In tale quadro, la definizione tradizionale di manutenzione intesa come “Combinazione di tutte le azioni tecniche e gestionali finalizzate a mantenere o ripristinare lo stato di un elemento tale per cui possa svolgere la funzione richiestarisulta decisamente superata.

Infatti nel mondo della manutenzione compaiono nuove definizioni apparentemente contraddittorie rispetto a quella tradizionale. Si parla pertanto di miglioramento della fidatezza intesa come “Combinazione di tutte le azioni tecniche, amministrative e gestionali previste per migliorare l’affidabilità intrinseca e/o la manutenibilità e/o la sicurezza di una entità senza modificare la funzione originale”.

O si parla esplicitamente di modernizzazione intesa come “Modifica o miglioramento dell’entità, tenendo conto delle innovazioni tecnologiche, per soddisfare requisiti nuovi o modificati”. Allora, oggi, un moderno contratto manutentivo dell’impianto elettrico utilizzatore deve intendersi come un contratto di conduzione con obiettivi prestazionali adeguati ai tempi quali la disponibilità ai fini produttivi, l’efficienza energetica, l’aumento delle prestazioni, ecc.

Come già anticipato, il CEI è impegnato nel campo della manutenzione fornendo strumenti normativi di vario livello per tutta la filiera elettrica, a partire dei contenuti della Norma CEI 64-8, alcuni già citati.

Si va da norme metodologiche, come quelle del  CT 56, a disposizioni specifiche soprattutto in ambito di verifiche e controlli, fino a guide specialistiche mirate alla manutenzione, di seguito citate in modo esemplificativo:

  • CEI 78-17 “Manutenzione delle cabine elettriche MT/MT e MT/BT dei clienti/utenti finali”;
  • CEI UNI 11222 “Luce e illuminazione – Impianti di illuminazione di sicurezza degli edifici – Procedure per la verifica e la manutenzione periodica”;
  • CEI EN 60079-17 “Atmosfere Esplosive – Parte 17: Verifica e manutenzione degli impianti elettrici”.

Ovviamente si accompagnano a quelle citate, un numero notevole di norme di prodotto che contengono indicazioni sulla manutenzione del prodotto stesso.

Ultima, ma non meno importante, la Guida CEI 0-10 avente per oggetto, appunto, “la manutenzione degli impianti elettrici”. Tale guida, risalente al 2002 è oggi in revisione ed il Gruppo di lavoro ha approntato una prima versione che sarà discussa nel Comitato competente.
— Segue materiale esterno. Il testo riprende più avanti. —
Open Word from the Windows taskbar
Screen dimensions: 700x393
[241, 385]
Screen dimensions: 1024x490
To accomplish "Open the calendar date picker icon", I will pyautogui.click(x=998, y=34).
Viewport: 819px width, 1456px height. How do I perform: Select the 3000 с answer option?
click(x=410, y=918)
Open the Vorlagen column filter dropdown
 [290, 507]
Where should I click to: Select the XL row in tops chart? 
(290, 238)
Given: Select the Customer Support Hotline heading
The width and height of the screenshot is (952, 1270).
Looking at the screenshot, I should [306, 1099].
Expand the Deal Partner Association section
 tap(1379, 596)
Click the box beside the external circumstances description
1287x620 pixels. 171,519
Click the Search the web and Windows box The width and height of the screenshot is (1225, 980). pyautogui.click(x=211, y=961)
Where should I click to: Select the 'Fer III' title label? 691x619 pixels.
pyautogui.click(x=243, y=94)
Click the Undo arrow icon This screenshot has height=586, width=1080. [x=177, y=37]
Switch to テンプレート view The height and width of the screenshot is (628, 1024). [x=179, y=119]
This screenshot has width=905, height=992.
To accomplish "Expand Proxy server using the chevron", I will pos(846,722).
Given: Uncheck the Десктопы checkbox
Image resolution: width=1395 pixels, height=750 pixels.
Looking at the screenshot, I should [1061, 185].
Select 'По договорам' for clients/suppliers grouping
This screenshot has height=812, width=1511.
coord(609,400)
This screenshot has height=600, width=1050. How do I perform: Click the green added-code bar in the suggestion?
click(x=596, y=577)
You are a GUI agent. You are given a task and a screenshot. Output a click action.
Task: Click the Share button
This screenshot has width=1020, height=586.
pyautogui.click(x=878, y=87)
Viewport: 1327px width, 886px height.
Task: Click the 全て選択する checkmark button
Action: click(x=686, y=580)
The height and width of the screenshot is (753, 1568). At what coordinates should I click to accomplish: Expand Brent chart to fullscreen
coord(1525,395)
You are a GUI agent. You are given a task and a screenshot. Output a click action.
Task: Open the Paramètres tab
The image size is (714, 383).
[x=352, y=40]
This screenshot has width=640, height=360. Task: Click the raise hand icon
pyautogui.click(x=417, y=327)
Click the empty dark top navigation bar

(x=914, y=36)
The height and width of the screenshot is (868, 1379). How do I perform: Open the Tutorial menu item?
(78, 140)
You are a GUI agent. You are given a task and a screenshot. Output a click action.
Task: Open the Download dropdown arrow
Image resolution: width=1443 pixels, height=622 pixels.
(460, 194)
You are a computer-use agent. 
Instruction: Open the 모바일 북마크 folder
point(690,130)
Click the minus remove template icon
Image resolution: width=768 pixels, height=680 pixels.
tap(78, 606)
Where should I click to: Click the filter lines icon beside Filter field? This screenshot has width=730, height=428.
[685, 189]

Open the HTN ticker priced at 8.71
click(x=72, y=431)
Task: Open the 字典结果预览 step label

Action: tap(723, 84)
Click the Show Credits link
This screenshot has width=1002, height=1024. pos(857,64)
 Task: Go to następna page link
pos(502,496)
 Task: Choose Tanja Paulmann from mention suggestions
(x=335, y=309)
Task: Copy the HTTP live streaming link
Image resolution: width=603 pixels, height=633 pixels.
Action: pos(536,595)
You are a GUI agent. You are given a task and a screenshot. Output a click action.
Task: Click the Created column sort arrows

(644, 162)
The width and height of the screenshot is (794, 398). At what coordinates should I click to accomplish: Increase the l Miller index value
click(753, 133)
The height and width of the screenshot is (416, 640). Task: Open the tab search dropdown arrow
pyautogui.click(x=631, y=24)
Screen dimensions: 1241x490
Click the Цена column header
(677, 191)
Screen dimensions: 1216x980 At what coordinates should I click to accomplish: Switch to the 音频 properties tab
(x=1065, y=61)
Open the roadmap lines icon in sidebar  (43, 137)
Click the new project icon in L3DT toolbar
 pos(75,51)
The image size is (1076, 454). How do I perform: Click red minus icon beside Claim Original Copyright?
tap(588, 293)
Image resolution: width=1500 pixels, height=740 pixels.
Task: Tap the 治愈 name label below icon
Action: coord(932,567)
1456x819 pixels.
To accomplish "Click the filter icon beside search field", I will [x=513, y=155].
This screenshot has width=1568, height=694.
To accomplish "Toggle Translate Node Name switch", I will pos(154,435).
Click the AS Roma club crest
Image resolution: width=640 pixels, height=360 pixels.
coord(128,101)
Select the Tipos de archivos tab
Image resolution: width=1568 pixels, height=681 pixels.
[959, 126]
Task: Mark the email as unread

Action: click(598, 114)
Questa guida fornirà le informazioni di base per poter impostare un programma manutentivo fornendo anche le indicazioni metodologiche e affrontando gli aspetti manutentivi per situazioni fuori dall’ordinario quali gli impianti rientranti nella Parte 7 della CEI 64-8 e quelli presenti in luoghi sottoposti al controllo del Corpo Nazionale dei Vigili del Fuoco.